Without skipping any entry, transcribe the data word for word.

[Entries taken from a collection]
_ _ _ _ _ _ _

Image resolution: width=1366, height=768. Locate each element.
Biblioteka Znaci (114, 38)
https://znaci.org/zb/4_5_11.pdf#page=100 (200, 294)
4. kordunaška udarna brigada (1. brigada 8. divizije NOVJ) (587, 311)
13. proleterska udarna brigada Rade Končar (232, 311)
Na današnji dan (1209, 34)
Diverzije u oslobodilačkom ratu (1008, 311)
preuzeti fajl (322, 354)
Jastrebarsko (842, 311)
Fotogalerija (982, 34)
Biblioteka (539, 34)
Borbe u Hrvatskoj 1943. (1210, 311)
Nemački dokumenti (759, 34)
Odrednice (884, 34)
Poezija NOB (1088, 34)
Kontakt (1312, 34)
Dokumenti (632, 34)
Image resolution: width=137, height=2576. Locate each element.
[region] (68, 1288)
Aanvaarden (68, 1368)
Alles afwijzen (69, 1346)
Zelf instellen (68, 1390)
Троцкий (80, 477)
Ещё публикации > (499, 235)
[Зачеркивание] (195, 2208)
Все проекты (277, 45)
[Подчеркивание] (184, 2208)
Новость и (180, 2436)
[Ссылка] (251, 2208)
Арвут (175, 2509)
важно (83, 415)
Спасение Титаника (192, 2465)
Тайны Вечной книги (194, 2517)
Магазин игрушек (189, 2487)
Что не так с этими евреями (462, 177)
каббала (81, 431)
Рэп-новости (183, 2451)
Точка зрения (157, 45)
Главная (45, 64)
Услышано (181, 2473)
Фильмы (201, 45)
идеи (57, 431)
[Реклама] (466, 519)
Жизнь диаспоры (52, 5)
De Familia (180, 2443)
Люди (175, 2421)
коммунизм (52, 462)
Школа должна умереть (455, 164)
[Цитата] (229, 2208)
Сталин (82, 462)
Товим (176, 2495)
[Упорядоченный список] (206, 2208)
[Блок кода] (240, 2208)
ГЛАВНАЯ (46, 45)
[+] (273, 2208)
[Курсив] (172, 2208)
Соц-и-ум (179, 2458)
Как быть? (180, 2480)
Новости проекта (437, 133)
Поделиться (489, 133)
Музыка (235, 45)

_ _ _ _ _ _ _

*RESPONSE TO THE TASK*
Image resolution: width=1366, height=768. Locate each element.
Biblioteka Znaci (114, 38)
https://znaci.org/zb/4_5_11.pdf#page=100 (200, 294)
4. kordunaška udarna brigada (1. brigada 8. divizije NOVJ) (587, 311)
13. proleterska udarna brigada Rade Končar (232, 311)
Na današnji dan (1209, 34)
Diverzije u oslobodilačkom ratu (1008, 311)
preuzeti fajl (322, 354)
Jastrebarsko (842, 311)
Fotogalerija (982, 34)
Biblioteka (539, 34)
Borbe u Hrvatskoj 1943. (1210, 311)
Nemački dokumenti (759, 34)
Odrednice (884, 34)
Poezija NOB (1088, 34)
Kontakt (1312, 34)
Dokumenti (632, 34)
Image resolution: width=137, height=2576. Locate each element.
[region] (68, 1288)
Aanvaarden (68, 1368)
Alles afwijzen (69, 1346)
Zelf instellen (68, 1390)
Троцкий (80, 477)
Ещё публикации > (499, 235)
[Зачеркивание] (195, 2208)
Все проекты (277, 45)
[Подчеркивание] (184, 2208)
Новость и (180, 2436)
[Ссылка] (251, 2208)
Арвут (175, 2509)
важно (83, 415)
Спасение Титаника (192, 2465)
Тайны Вечной книги (194, 2517)
Магазин игрушек (189, 2487)
Что не так с этими евреями (462, 177)
каббала (81, 431)
Рэп-новости (183, 2451)
Точка зрения (157, 45)
Главная (45, 64)
Услышано (181, 2473)
Фильмы (201, 45)
идеи (57, 431)
[Реклама] (466, 519)
Жизнь диаспоры (52, 5)
De Familia (180, 2443)
Люди (175, 2421)
коммунизм (52, 462)
Школа должна умереть (455, 164)
[Цитата] (229, 2208)
Сталин (82, 462)
Товим (176, 2495)
[Упорядоченный список] (206, 2208)
[Блок кода] (240, 2208)
ГЛАВНАЯ (46, 45)
[+] (273, 2208)
[Курсив] (172, 2208)
Соц-и-ум (179, 2458)
Как быть? (180, 2480)
Новости проекта (437, 133)
Поделиться (489, 133)
Музыка (235, 45)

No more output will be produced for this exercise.